Originally Posted by
sprintcarblue
Here is the problem. People honestly must assume livestock is taken care of like a family dog getting special processed food and faucet water daily. Cattle feed most of the year through the natural vegetation and drink from man made stockponds, rivers and streams. They have thousands and thousands of acres of non inhabited grassland. These resources are not being used by people, nor are people even trying to harvest these resources. (besides a local town or two) They sometimes get grain in the winter but is the farmers corn or silage straight out of the field, anyways, it is nothing special. I don't see how much of anything is being wasted. (have you even been to eastern wyoming?!) You also have to realize that before cattle there were thousands of buffalo, antelope and various other creatures that lived off of the land in the same way (beef) cattle do now. We are creating any of the problems, not the animals.
Yee-ha! Git along little dogies!
You have provided an accurate description of meat production--50 years ago. The picture nowadays is quite different.
Pork and poultry, in particular, are usually raised in
CAFOs, or concntrated animal feeding operations. Beef spend at least the last 3 months of their lives being "finished" on grain in CAFOs also, and that time is steadily increasing.
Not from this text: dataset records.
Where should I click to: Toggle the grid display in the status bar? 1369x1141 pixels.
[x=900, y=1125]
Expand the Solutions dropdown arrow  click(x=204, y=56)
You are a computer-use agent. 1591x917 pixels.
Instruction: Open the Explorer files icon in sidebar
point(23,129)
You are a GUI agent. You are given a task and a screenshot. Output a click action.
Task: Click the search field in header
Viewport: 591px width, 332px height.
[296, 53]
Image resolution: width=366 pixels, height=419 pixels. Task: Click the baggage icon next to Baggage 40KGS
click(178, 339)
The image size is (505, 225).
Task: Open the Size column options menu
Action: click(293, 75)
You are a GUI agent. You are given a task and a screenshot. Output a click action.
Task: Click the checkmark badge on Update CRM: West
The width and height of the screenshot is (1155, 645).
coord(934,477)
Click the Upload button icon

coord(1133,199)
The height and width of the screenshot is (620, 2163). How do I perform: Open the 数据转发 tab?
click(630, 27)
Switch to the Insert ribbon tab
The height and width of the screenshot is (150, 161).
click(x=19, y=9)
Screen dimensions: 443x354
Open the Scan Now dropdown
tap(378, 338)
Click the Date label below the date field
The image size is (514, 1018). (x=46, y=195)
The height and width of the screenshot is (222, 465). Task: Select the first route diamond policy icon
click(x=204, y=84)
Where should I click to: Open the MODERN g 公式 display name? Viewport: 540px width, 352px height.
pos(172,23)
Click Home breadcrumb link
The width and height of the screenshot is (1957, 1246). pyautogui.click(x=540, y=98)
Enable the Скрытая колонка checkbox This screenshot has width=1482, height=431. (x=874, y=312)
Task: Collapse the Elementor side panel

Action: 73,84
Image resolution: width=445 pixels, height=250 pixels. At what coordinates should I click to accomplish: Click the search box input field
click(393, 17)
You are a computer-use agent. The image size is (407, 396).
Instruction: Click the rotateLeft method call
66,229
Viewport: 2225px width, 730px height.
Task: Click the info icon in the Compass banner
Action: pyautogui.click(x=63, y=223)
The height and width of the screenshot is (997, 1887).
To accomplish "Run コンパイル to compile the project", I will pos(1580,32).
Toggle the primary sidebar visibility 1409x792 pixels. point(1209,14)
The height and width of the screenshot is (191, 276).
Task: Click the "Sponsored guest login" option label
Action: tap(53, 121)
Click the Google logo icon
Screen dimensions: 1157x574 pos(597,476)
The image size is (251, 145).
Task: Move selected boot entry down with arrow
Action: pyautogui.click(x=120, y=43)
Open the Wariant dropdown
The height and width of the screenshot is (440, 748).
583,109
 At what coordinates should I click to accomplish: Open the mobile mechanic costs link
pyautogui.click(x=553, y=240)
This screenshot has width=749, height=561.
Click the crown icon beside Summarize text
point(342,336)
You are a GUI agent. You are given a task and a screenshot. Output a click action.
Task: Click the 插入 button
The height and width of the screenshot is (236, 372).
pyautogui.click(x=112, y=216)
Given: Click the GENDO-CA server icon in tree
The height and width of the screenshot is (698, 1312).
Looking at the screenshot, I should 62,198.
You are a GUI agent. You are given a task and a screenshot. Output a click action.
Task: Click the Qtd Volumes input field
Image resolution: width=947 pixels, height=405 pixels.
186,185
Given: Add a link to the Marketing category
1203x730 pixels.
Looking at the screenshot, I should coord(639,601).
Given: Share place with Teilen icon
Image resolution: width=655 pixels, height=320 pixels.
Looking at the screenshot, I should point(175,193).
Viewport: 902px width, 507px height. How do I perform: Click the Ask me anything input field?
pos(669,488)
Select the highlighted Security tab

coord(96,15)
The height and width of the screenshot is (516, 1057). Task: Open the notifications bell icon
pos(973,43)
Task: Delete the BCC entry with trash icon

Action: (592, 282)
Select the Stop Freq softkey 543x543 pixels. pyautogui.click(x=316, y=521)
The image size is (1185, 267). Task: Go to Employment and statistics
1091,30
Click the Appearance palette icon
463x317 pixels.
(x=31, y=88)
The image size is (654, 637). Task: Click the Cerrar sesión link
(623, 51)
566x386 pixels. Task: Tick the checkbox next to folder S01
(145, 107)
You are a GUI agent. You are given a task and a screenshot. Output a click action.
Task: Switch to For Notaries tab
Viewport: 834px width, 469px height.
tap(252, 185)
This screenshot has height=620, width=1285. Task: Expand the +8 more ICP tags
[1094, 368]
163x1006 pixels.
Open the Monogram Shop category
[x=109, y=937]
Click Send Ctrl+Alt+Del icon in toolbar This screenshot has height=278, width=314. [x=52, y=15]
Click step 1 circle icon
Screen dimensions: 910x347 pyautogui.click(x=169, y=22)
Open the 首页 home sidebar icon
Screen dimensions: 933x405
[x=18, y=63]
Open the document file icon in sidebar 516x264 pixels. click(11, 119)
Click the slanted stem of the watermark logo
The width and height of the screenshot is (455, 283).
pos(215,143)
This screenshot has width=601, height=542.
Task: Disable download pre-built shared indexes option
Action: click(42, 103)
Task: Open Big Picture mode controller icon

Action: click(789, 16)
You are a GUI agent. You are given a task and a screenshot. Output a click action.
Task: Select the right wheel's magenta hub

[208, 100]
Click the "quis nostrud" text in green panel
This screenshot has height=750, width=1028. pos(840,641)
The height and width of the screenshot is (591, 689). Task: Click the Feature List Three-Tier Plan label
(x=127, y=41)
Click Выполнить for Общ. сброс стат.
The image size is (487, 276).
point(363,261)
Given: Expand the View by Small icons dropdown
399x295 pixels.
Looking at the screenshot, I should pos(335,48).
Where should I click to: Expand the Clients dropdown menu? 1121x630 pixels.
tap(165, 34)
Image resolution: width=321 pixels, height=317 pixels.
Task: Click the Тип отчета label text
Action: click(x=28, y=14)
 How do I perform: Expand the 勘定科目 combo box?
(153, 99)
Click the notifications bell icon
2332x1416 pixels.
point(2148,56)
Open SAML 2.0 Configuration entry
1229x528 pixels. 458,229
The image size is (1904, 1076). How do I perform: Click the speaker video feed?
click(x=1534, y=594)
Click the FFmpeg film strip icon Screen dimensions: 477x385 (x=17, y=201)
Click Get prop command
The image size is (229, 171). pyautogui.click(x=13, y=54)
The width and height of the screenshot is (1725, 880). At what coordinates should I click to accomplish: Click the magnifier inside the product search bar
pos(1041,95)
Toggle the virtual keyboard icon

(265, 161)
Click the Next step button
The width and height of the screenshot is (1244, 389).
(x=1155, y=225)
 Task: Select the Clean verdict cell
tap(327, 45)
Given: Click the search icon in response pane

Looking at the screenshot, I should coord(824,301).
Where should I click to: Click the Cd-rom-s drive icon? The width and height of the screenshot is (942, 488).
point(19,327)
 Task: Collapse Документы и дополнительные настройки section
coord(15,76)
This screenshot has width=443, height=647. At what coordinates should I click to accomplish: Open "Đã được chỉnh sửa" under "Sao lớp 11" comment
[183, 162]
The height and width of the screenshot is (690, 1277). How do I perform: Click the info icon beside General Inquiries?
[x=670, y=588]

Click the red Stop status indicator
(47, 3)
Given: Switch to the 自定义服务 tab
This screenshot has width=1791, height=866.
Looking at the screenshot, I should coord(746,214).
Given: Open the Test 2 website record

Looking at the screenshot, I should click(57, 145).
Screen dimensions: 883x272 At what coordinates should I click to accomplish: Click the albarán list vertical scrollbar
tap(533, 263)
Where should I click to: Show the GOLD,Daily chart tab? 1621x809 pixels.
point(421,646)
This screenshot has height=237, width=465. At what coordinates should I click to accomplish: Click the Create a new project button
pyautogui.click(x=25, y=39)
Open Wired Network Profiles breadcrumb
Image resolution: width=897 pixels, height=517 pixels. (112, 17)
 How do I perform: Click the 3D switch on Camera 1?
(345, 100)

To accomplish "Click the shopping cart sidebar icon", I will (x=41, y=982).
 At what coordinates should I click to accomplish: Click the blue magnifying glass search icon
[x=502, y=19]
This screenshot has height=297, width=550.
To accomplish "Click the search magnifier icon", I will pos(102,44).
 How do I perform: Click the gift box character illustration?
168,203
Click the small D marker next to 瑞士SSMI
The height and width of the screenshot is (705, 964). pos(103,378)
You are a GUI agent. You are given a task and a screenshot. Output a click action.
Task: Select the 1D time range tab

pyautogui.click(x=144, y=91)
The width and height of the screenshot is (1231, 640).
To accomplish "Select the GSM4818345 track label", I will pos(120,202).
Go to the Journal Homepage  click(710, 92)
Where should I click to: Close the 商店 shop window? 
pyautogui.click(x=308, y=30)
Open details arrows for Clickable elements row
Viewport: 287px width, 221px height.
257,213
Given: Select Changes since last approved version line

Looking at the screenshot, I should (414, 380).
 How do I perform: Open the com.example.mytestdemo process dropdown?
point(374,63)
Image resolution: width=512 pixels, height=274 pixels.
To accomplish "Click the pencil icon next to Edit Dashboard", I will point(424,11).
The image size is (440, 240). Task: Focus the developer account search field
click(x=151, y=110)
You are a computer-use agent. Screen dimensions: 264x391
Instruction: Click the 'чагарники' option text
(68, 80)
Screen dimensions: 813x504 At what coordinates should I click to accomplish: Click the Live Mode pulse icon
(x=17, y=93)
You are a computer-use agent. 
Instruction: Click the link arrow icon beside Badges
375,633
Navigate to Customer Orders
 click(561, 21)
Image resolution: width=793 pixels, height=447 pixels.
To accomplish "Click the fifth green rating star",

CAFOs house thousands, sometimes hundreds of thousands of animals in a single location. Obviously the waste produced by these animals is comparable to a human city of equivalent size. Unfortunately, unlike human cities, CAFOs have very lax regualtions governing the treatment and discharge of sewage. Tons of animal crap (to put it nicely) are lagooned and eventually either discharged into streams and rivers, or allowed to dry and blow away as dust. How does that sound? Not much like the idyllic family farms that the big agri-petroleum companies would like us to envision.
It's amazing how the American public swallows corporate lies like this one about the purity of meat production. A short trip into the country would convince you otherwise. Of course, the CAFOs have strict "security" policies that prohibit visits and especially photos. They certainly don't want us to be aware of the conditions in which our food is produced!